**What you have to do**
Start at the line below containing "The width and height of the screenshot is (414, 392)." and stop at the line containing "You are a computer-use". Repeat every line of that stretch exactly, and nothing outside it.

**Data under study**
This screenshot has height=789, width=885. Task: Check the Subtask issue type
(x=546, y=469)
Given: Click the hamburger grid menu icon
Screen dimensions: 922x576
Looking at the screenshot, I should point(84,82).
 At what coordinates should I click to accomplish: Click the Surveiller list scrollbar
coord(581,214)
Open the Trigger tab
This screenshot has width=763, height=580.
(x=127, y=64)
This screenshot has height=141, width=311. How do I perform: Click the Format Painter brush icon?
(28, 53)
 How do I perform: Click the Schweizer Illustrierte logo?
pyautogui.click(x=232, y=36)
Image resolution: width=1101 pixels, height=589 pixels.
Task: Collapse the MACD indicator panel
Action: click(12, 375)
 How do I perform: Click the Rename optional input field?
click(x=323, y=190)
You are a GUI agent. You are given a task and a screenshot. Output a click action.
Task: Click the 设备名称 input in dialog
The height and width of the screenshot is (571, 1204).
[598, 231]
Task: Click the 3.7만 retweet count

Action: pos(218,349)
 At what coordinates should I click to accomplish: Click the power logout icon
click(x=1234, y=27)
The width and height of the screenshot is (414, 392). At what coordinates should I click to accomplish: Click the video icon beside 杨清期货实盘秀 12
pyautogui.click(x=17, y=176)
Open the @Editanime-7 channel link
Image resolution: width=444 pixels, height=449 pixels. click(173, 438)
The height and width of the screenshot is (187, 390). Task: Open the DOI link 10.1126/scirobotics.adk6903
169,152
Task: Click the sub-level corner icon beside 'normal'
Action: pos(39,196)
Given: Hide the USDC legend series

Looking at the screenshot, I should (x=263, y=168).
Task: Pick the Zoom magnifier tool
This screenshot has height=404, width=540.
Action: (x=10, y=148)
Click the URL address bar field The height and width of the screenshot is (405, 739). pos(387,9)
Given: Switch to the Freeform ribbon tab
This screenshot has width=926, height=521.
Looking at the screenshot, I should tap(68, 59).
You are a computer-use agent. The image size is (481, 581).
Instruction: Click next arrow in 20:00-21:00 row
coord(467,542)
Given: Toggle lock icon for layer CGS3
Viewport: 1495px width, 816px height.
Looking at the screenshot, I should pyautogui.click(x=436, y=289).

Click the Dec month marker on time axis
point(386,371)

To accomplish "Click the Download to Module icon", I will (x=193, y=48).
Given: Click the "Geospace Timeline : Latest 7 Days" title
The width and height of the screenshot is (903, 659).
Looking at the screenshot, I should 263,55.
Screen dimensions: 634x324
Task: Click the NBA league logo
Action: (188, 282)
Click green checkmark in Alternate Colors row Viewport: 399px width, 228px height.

**Answer to this exercise**
The width and height of the screenshot is (414, 392). At what coordinates should I click to accomplish: Click the video icon beside 杨清期货实盘秀 12
pyautogui.click(x=17, y=176)
Open the @Editanime-7 channel link
Image resolution: width=444 pixels, height=449 pixels. click(173, 438)
The height and width of the screenshot is (187, 390). Task: Open the DOI link 10.1126/scirobotics.adk6903
169,152
Task: Click the sub-level corner icon beside 'normal'
Action: pos(39,196)
Given: Hide the USDC legend series

Looking at the screenshot, I should (x=263, y=168).
Task: Pick the Zoom magnifier tool
This screenshot has height=404, width=540.
Action: (x=10, y=148)
Click the URL address bar field The height and width of the screenshot is (405, 739). pos(387,9)
Given: Switch to the Freeform ribbon tab
This screenshot has width=926, height=521.
Looking at the screenshot, I should tap(68, 59).
You are a computer-use agent. The image size is (481, 581).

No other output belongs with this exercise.